KURZE AUFGABE –
Gib die Zeilen ab der Zeile mit „The width and“ bis einschließlich der Zeile mit „point(35,34)“ als Markdown-Tabelle mit den Spalten „Nummer“ und „Text“ wieder. Lass leere Zeilen und die Bilder dabei weg.

VORLIEGENDE ZEILEN –

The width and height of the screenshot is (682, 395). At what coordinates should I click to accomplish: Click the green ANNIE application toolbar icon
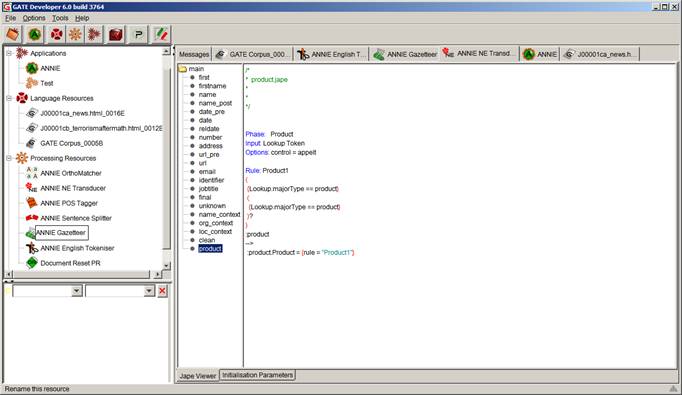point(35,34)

* * *

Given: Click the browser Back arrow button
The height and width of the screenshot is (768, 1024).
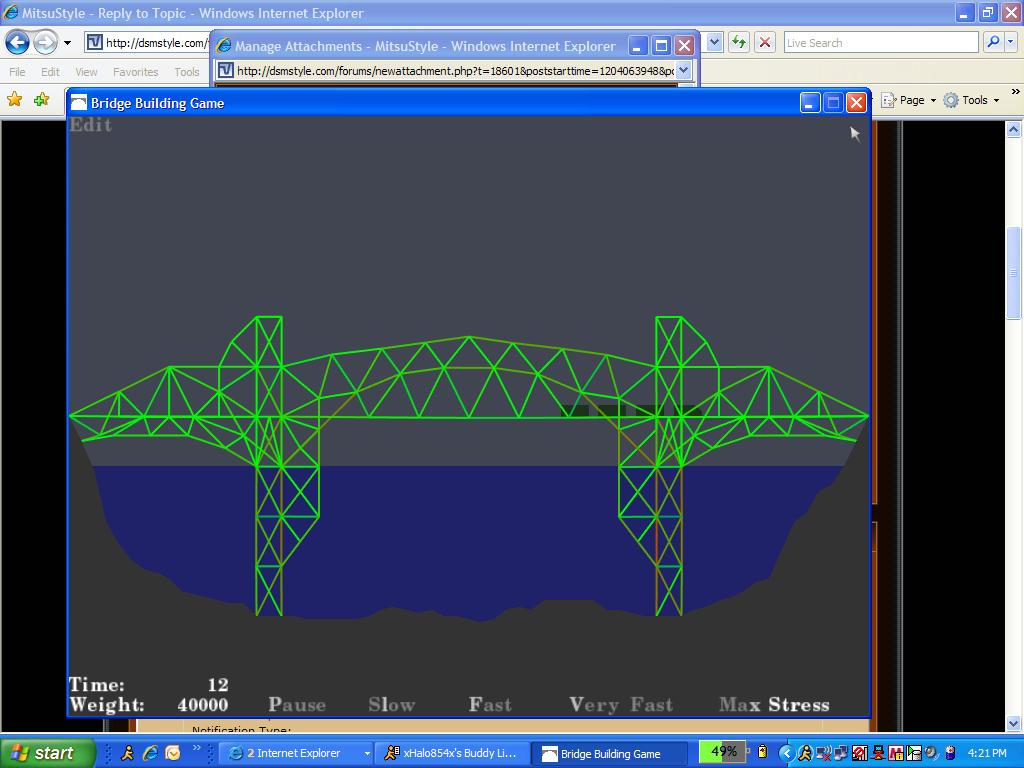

==

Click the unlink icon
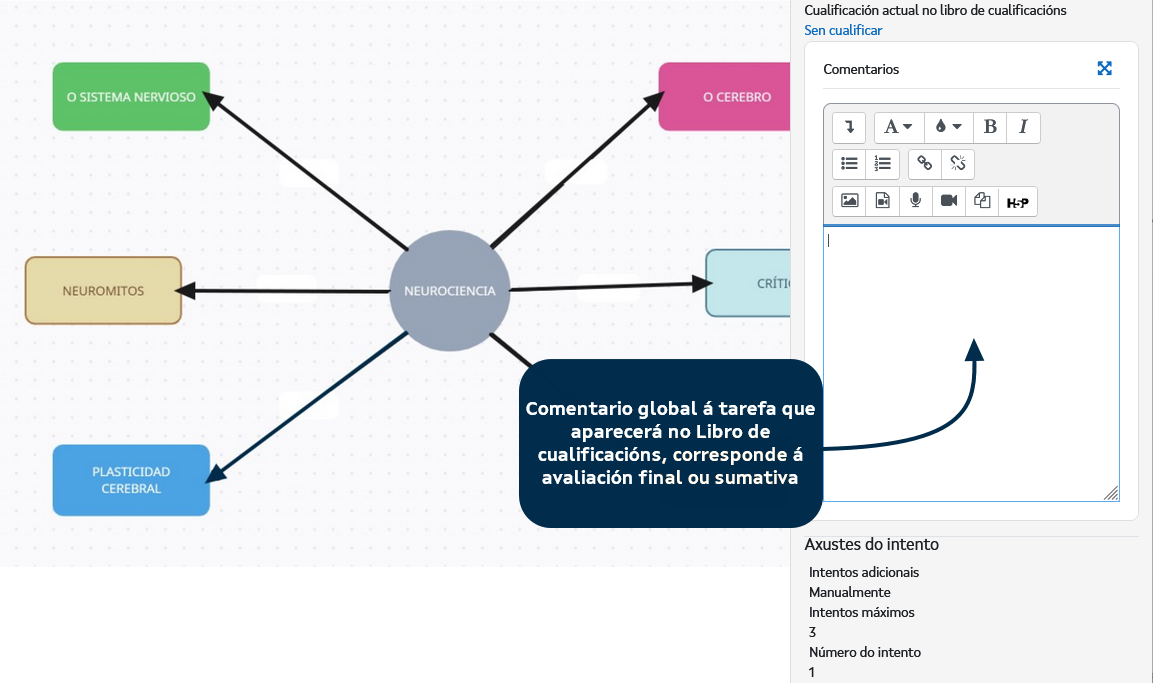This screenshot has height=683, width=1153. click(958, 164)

LÖSUNG –
| Nummer | Text |
|---|---|
| 1 | The width and height of the screenshot is (682, 395). At what coordinates should I click to accomplish: Click the green ANNIE application toolbar icon |
| 2 | point(35,34) |